The document elaborates on a new concept: virtuous circles. The term is used to describe development cooperation projects in which an alliance between public and private actors tackles a complex social or environmental problem through interventions based on innovations, thereby obtaining direct benefits for the targeted population and also reinforcing Spain’s strategic interests in key areas, such as production transformation and global influence and presence while at the same time strengthening public-private networks. This new concept is also a good fit with the vision laid down by the SDGs, which identifies scientific, institutional and political creativity as one of the fundamental pillars of the 2030 work agenda.

To illustrate the concept, the authors describe and analyse several examples that have inspired the formulation of the concept of virtuous circle, taken from diverse sectors. In the case of one strategic sector in Spain—renewable energies—they cite the example of a project for the installation of home photovoltaic systems in Mexico led by a private Spanish company in partnership with the Mexican Government. In this example, the project introduces a new technology that provides poor populations access to clean, stable and affordable energy.

They also cite several examples related to the health sector in which the resources of Spanish cooperation have been decisive in the fight against diseases closely related to poverty, such as malaria. In the case of malaria, public bodies, NGOs and private sector actors have joined forces to set up platforms in Mozambique and Equatorial Guinea, countries where malaria is endemic, and have contributed to the development of some of the key tools and strategies used in malaria control today, including artemisinin combination therapies, long-lasting insecticide-treated mosquito nets and the first malaria vaccine, using a model of cooperation based on knowledge exchange.

Carlos Mataix, the Director of itdUPM explains that “innovation in the field of development is characterised by collaboration between diverse actors—civil society, NGOs, private firms and public bodies”. He goes on to explain that  “concerted action on the part of the people and institutions that influence the course of science, technology and development cooperation is needed to increase the impact of innovations and ensure that they spread quickly throughout society.”

Based on the lessons learned from these examples, and thinking about the need for a new Master Plan for Spain, the authors make a series of proposals aimed at ensuring that future Spanish cooperation will have greater impact and will, at the same time, promote Spanish interests. Among other recommendations, they call for strong commitment to research and innovation as tool for development aid, the adoption of the SDGs as a working framework for Spanish aid, considering virtuous circles as a strategic model, collaboration between public and private institutions, medium- and long-term evaluation of the impact of all interventions, and choosing triangular funding models involving bilateral, multilateral and private actors.

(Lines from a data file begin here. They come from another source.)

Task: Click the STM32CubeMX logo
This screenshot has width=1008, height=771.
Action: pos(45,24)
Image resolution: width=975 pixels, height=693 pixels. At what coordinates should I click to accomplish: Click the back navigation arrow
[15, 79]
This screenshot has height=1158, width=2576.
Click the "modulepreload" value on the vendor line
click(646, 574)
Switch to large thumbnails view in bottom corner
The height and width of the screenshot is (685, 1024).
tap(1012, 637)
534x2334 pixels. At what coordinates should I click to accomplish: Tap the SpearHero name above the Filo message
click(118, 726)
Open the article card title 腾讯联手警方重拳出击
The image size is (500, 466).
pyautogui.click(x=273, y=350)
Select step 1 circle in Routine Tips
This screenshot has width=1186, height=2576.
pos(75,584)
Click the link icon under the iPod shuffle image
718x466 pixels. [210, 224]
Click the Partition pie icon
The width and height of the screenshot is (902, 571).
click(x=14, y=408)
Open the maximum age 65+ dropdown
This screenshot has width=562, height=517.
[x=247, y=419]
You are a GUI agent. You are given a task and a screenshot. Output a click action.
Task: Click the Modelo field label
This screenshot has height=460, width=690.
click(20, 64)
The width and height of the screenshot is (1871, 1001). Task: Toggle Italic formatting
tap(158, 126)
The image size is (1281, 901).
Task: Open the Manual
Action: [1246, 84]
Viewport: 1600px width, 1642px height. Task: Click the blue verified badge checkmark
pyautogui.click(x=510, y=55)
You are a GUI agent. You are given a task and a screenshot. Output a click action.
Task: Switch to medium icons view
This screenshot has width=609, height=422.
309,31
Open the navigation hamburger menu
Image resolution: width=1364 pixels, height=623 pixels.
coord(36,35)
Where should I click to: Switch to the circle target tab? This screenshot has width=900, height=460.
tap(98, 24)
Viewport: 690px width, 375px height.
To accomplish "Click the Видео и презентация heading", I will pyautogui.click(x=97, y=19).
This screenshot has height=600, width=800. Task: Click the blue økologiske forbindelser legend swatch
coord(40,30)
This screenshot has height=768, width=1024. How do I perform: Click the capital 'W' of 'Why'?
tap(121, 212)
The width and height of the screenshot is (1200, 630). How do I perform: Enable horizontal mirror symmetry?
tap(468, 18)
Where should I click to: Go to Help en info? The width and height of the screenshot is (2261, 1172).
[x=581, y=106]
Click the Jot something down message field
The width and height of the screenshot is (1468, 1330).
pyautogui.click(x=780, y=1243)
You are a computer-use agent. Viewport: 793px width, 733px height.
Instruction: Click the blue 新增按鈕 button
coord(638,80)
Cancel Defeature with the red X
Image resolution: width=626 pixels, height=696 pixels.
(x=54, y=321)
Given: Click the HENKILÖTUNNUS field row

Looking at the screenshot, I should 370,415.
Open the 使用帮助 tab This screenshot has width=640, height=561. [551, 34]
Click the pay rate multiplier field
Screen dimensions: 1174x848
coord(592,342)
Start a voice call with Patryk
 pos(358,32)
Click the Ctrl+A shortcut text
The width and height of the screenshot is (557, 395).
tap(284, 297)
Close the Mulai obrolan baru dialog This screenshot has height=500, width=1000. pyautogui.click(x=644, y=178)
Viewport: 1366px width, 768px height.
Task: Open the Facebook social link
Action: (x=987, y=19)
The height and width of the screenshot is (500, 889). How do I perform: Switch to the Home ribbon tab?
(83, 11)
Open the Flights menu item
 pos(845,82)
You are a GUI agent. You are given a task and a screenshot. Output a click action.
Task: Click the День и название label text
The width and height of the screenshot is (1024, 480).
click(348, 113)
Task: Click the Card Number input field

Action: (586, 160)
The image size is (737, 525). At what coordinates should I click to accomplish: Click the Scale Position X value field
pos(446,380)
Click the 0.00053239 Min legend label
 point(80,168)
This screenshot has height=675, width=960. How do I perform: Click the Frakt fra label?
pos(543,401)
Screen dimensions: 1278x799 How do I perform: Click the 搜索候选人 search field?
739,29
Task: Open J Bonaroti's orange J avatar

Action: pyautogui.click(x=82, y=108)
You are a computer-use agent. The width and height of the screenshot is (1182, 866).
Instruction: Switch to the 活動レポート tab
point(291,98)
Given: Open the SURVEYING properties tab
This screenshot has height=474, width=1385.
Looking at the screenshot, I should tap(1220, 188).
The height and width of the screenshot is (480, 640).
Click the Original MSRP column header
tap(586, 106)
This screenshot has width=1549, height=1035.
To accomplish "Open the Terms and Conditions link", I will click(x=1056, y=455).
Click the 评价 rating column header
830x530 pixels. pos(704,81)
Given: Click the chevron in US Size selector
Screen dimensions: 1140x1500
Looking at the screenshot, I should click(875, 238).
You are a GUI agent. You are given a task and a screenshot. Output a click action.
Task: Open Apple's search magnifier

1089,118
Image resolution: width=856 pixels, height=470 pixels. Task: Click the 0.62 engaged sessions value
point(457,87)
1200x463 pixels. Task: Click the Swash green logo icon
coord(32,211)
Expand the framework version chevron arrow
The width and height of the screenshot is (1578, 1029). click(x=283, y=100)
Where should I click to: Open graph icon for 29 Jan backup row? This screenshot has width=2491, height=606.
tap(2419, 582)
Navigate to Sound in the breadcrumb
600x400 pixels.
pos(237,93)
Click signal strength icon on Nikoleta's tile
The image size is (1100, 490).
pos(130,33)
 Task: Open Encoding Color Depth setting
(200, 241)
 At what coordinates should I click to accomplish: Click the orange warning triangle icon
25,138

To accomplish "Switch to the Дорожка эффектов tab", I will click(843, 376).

“In cooperation, the concept of virtuous circles helps us to fulfil a threefold objective: promoting the development of poor countries, reinforcing strategic sectors of our own economy, and using triangular financing mechanisms that alleviate the budgetary burden of the programmes” explains Gonzalo Fanjul, ISGlobal’s Policy Director and one of the authors of the report. In his opinion “the report proves one of the axioms of modern cooperation policies: the right thing can also be the smart thing. Even at a time when budgets are limited, the situation currently affecting Spanish Cooperation, aid is a smart bet. It offers tangible benefits for populations targeted but that is never the whole story.”